Abstract
Purpose :
To characterize the plasma lipid profiles of patients with Bietti's crystalline dystrophy (BCD).
Methods :
The Case-control cross-sectional study prospectively recruited 64 participants with genetically confirmed BCD and 64 healthy controls with age, gender, and body mass index matched for each patient. All participants were genetically confirmed by CYP4V2 gene sequencing and underwent complete retinal imaging examinations for evaluation of chorioretinopathy. Fasting blood samples of BCD patients and controls were collected, and plasma was analyzed for routine lipid profiles. Long chain polyunsaturated fatty acids (LCPUFA) and associated eicosanoid metabolites were evaluated by high performance liquid chromatography coupled with tandem mass spectrometry (HPLC-MS/MS). The levels of plasma lipids in participants with BCD was compared with controls and evaluated for correlation with severities of chorioretinopathy.
Results :
Routine lipids profiles showed elevated plasma levels of triglyceride (P=0.043) and low-density lipoprotein cholesterol (P=0.024) in BCD patients. Lipidomics showed significantly decreased levels of ω-3 LCPUFA including docosahexaenoic acid (DHA, 22:6, P=0.00068) and eicosapentaenoic acid (EPA, 20:5, P=0.0016), as well as ω-6 LCPUFA arachidonic acid (ARA, 20:4, P<0.0001) in BCD patients. Eicosanoid metabolites, either derived from ω-3 and/ or ω-6 LCPUFAs via cyclooxygenase (COX) or lipoxygenase (LOX) pathways, including 5-HEPE, 12-HEPE, 13-HDHA, 15-HETE, 12-HETE, 5-HETE, 6k-PGF1a, PGE2, PGJ2, and TXB2, exhibited significant differences (P<0.0001) between BCD patients and healthy controls.

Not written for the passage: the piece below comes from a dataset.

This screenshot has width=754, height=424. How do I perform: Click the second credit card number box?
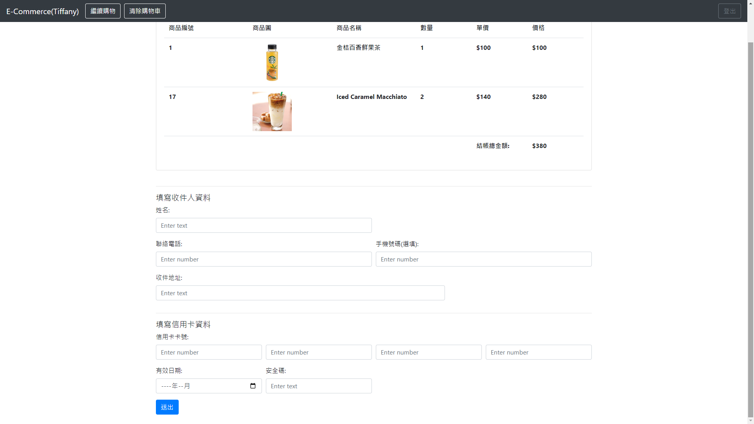coord(318,352)
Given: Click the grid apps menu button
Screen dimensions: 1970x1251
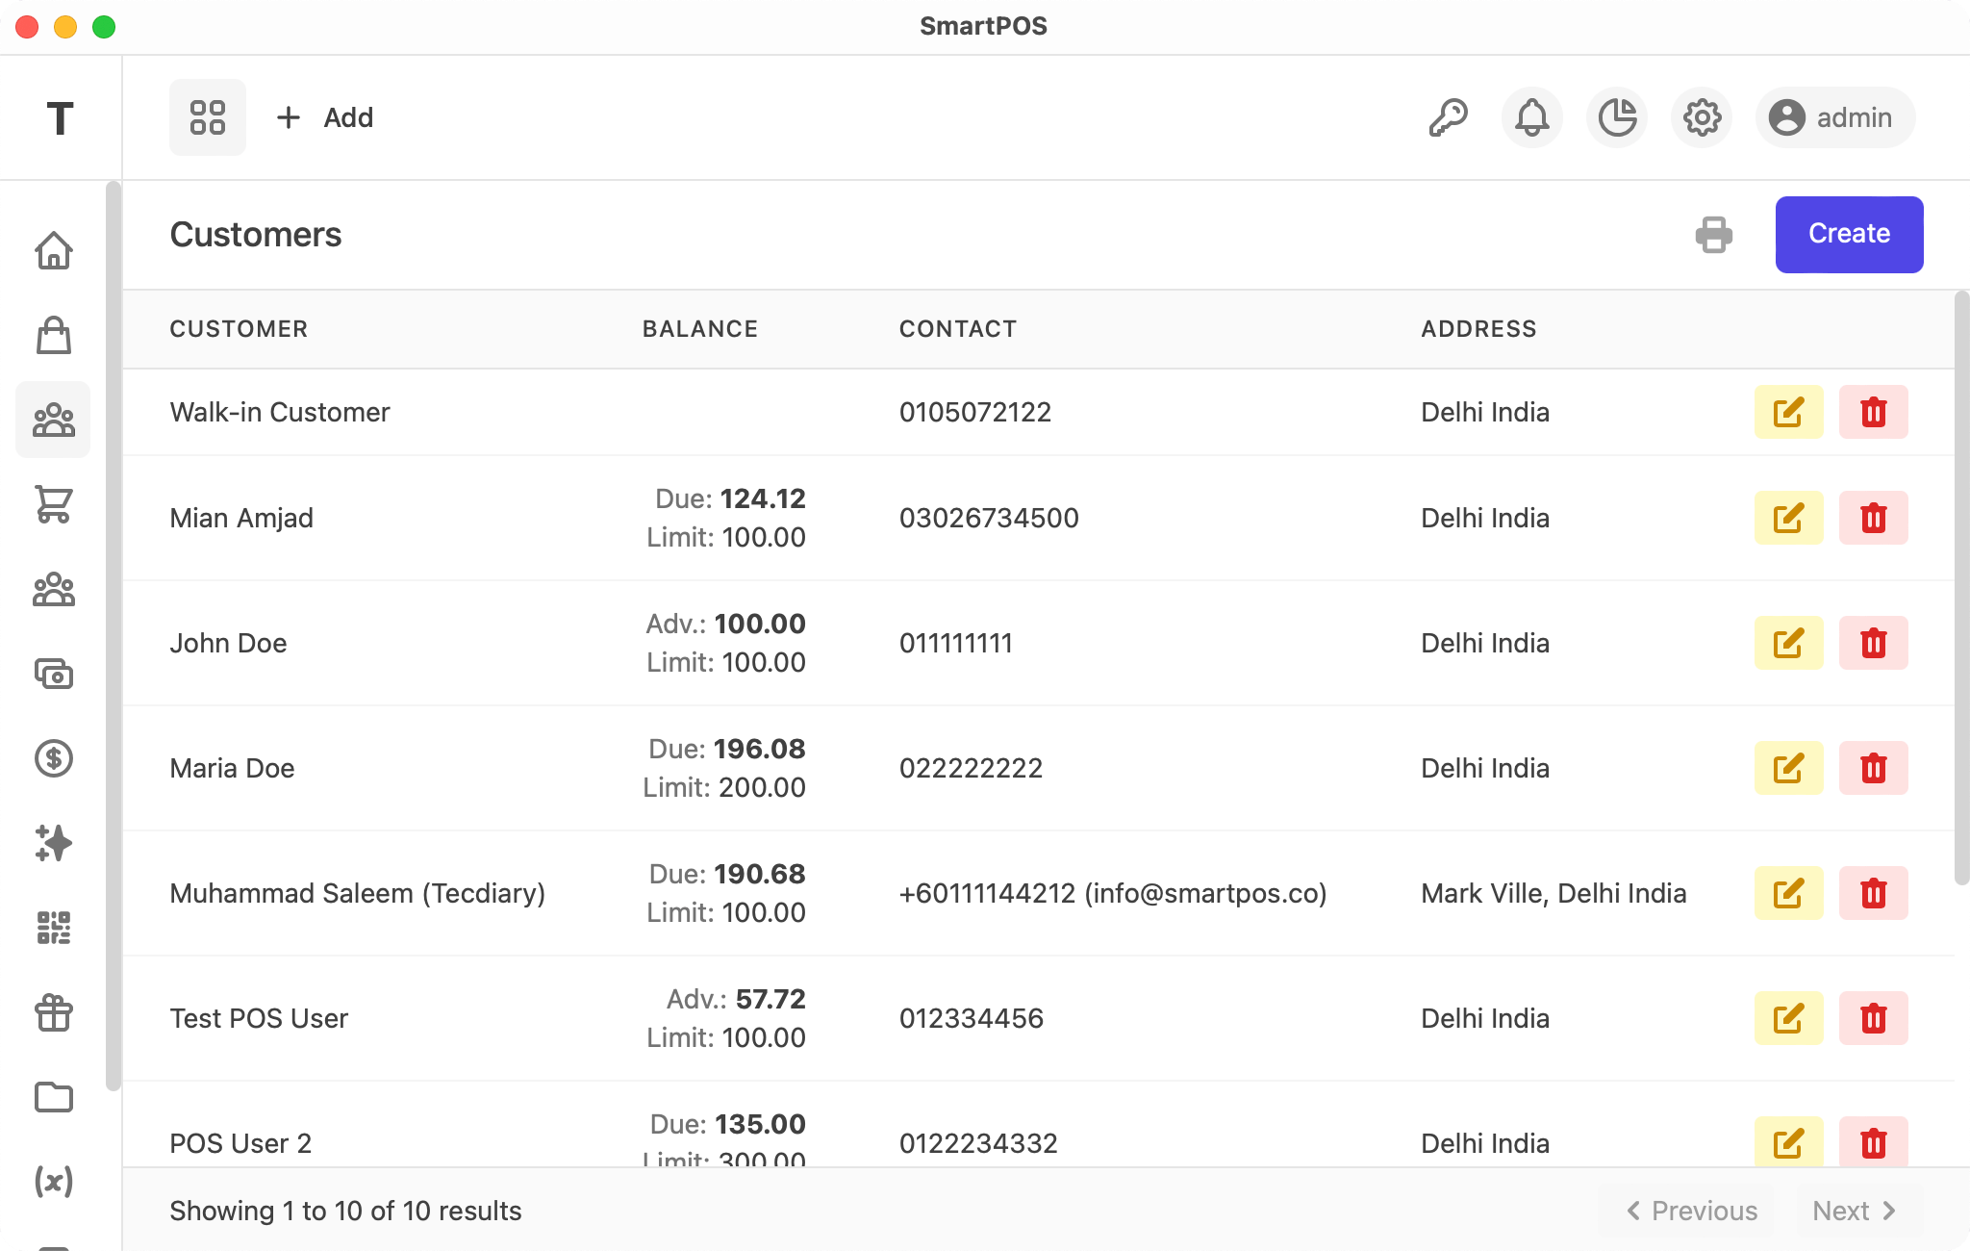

Meanwhile, increases in plasma levels of oleic acid (18:1, ω-9 monounsaturated fatty acid, P=0.020), 12,13-EpOME (linoleic acid (18:2) metabolite through cytochrome P450 (CYP) pathway, P=0.012) and 11,12-DHET (ARA metabolite through CYP pathway, P=0.0043) were found in BCD patients.
Conclusions :
BCD patients demonstrated substantial decrease in plasma levels of ω-3 and ω-6 LCPUFA (DHA, EPA, and ARA), as well as their downstream mediators via COX and LOX pathways, suggesting that these metabolites might be implicated in BCD pathogenesis and could serve as systemic biomarkers and therapeutic targets of the disease.
This abstract was presented at the 2024 ARVO Annual Meeting, held in Seattle, WA, May 5-9, 2024.